Diyakini bahwa Don Juan mendapat garam dari aliran air tanah yang merembes turun dari dasar dari Olympus dan Asgard Range, dan kemudian melarutkan mineral dari batuan sekitarnya. Namun, studi terbaru yang dilakukan oleh tim ahli geologi dari Brown University menunjukkan bahwa danau itu mendapat garam dari curah hujan, bukan air tanah.
Para peneliti menemukan bahwa ketika kelembapan di udara meningkat, permukaan garam yang berada di dekat danau menyerap kelembapan tersebut sebagai bagian dari proses yang disebut deliquescence. Air yang sarat akan garam itu kemudian menetes ke bawah melalui tanah yang gembur hingga mencapai lapisan permafrost di bawah bumi. Temuan ini memiliki implikasi yang besar karena itu menunjukkan bahwa genangan air seperti ini juga bisa terbentuk pada Mars.

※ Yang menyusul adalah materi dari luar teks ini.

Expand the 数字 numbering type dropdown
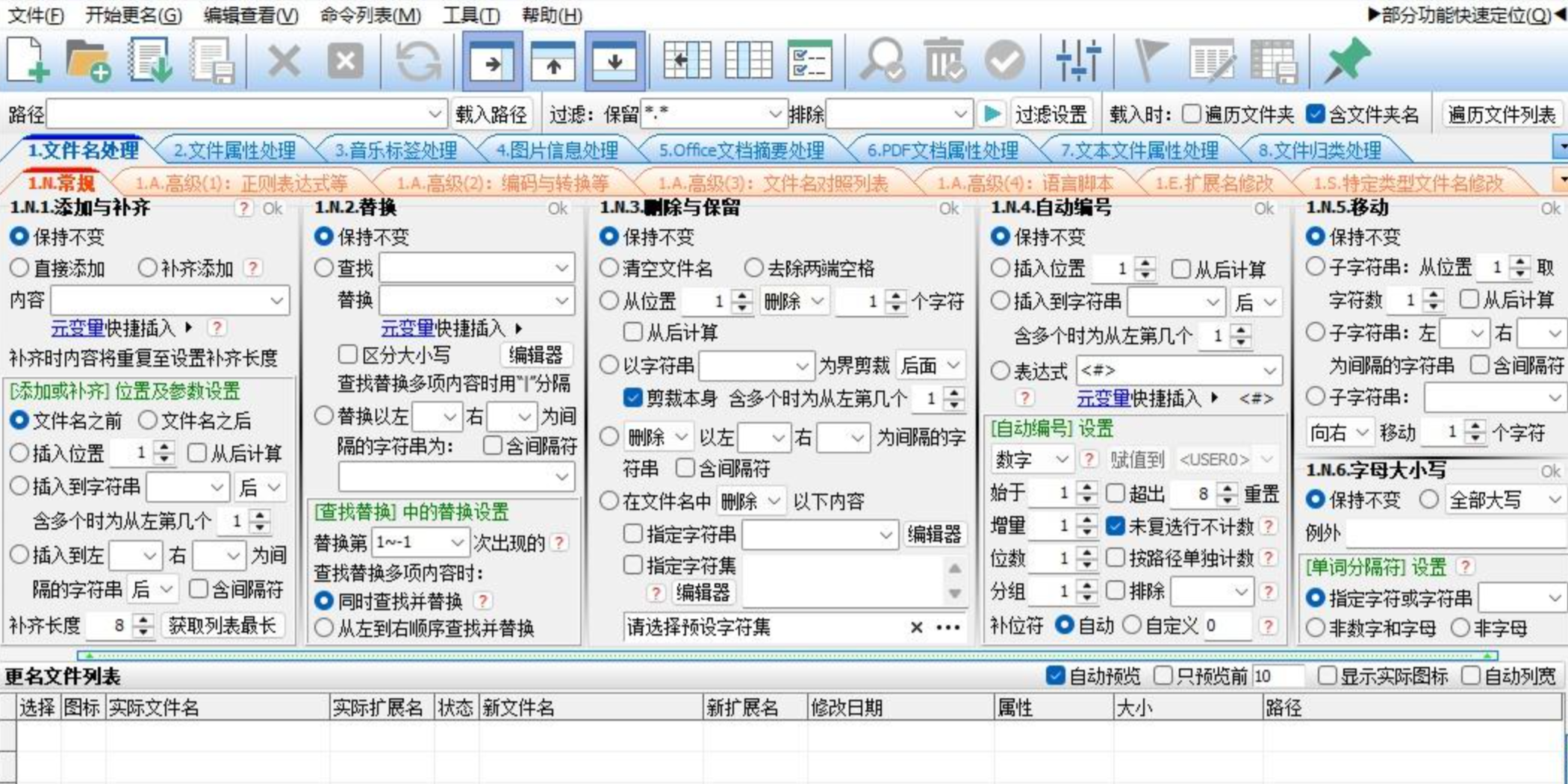This screenshot has height=784, width=1568. [x=1031, y=459]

Sebagaimana dilansir amusingplanet, gambar dari trek air di Don Juan sangat mirip dengan fitur baru yang dicitrakan di Mars yang disebut recurring slope lineae. Para ilmuwan bahkan telah lama berpendapat bahwa Don Juan Pond mungkin adalah lokasi terbaik untuk mensimulasikan kondisi di mana kehidupan di Mars mungkin ada.
Hal itu juga didukung dengan kondisi danau yang sangat ekstrem, termasuk suhu dingin yang intens, kegersangan, hipersalinitas dan radiasi ultraviolet yang sangat tinggi. Don Juan Pond dinamai sesuai dua pilot helikopter - Letnan Don Roe dan Letnan John Hickey, yang menemukan danau tersebut pada tahun 1961.